▸ Exercise goal: Starting at the line below that contains "This screenshot has width=648, height=364." and ending at the line that contains "the back navigation", retype each line exactly as it stands, but omit the pictures.
#### Source data
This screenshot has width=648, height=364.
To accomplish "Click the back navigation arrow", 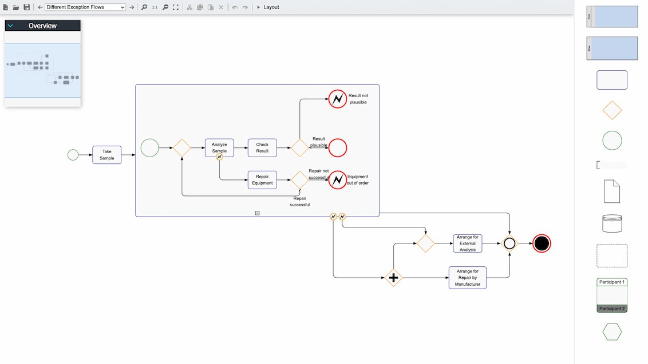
########
#### Source data
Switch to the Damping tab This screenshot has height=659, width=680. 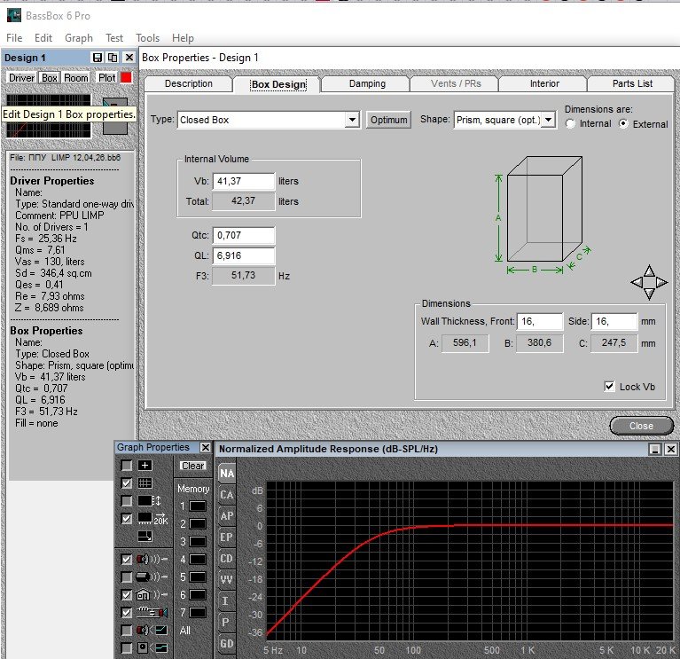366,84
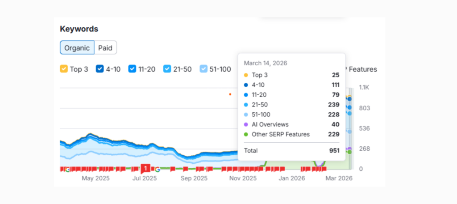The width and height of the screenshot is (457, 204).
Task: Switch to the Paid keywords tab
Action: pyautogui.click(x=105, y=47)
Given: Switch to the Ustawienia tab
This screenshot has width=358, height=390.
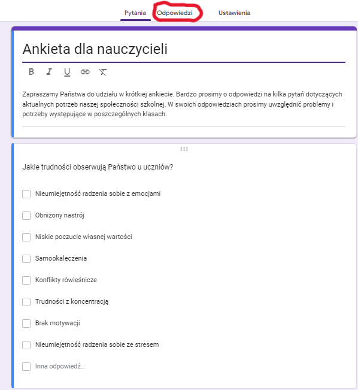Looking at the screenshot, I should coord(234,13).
########
#### Source data
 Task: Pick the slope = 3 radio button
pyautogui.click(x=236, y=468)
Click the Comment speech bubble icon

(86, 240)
########
▸ Exercise answer:
This screenshot has width=648, height=364.
To accomplish "Click the back navigation arrow", 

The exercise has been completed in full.